Include no pictures. Output exactly the lines from the one that contains "This screenshot has height=385, width=780." through the final line of the entries.

━━━━━━━━

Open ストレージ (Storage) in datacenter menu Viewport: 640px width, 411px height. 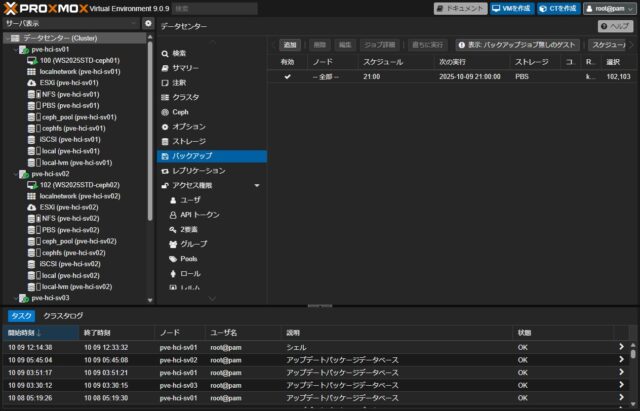point(190,142)
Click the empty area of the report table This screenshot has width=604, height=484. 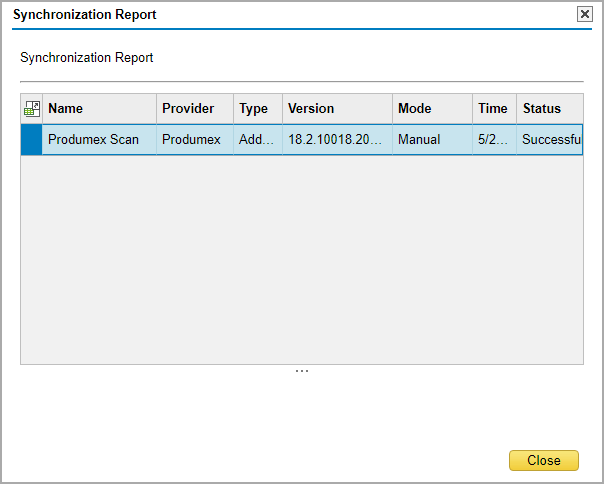302,260
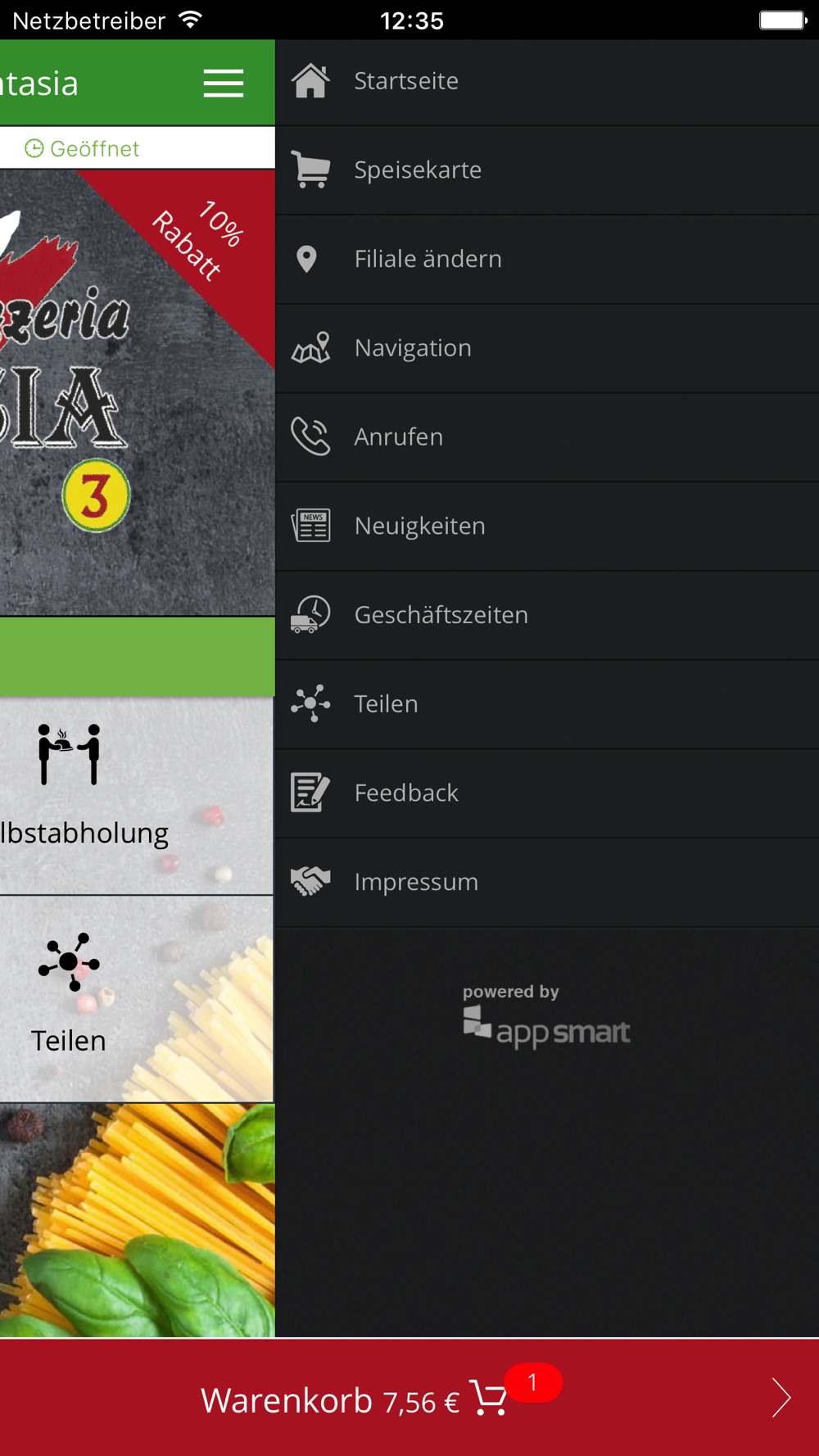Viewport: 819px width, 1456px height.
Task: Click the phone icon next to Anrufen
Action: tap(310, 436)
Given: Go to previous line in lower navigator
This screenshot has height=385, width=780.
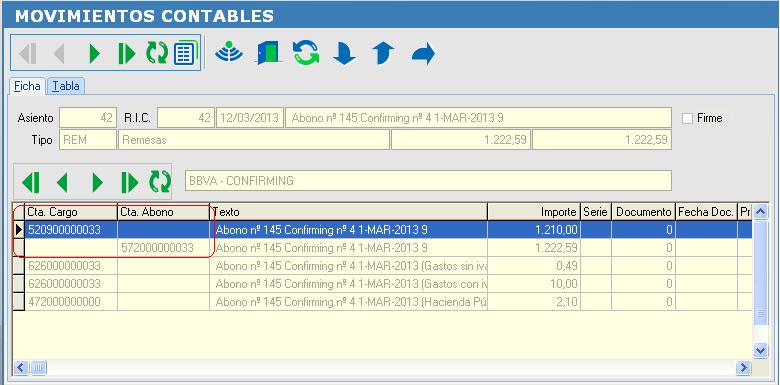Looking at the screenshot, I should click(x=62, y=183).
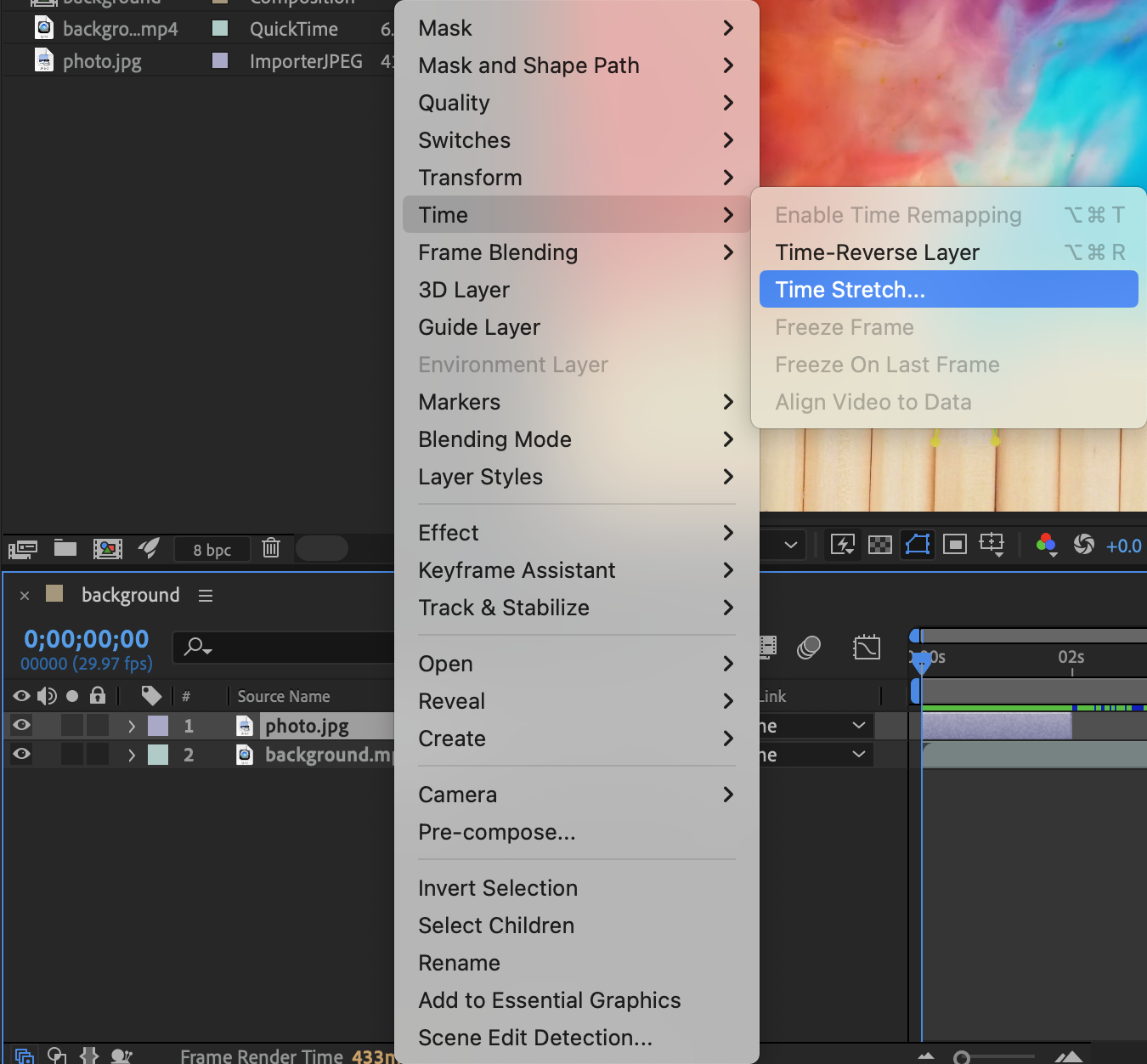Hide the background.mp4 layer eye icon
The image size is (1147, 1064).
click(22, 754)
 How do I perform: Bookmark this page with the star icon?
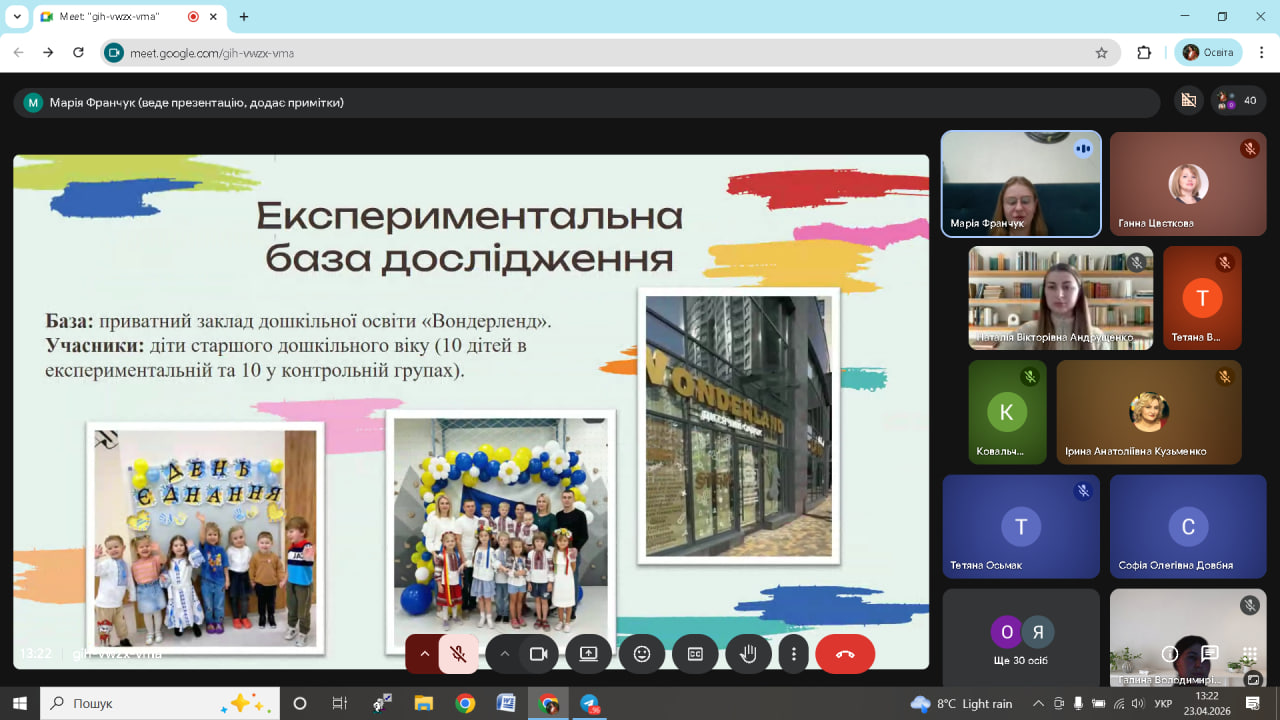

━━━━━━━━

> **Exercise response**
This screenshot has height=385, width=780.
Looking at the screenshot, I should click(x=62, y=183).
Hide the background.mp4 layer eye icon
The image size is (1147, 1064).
click(22, 754)
 How do I perform: Bookmark this page with the star icon?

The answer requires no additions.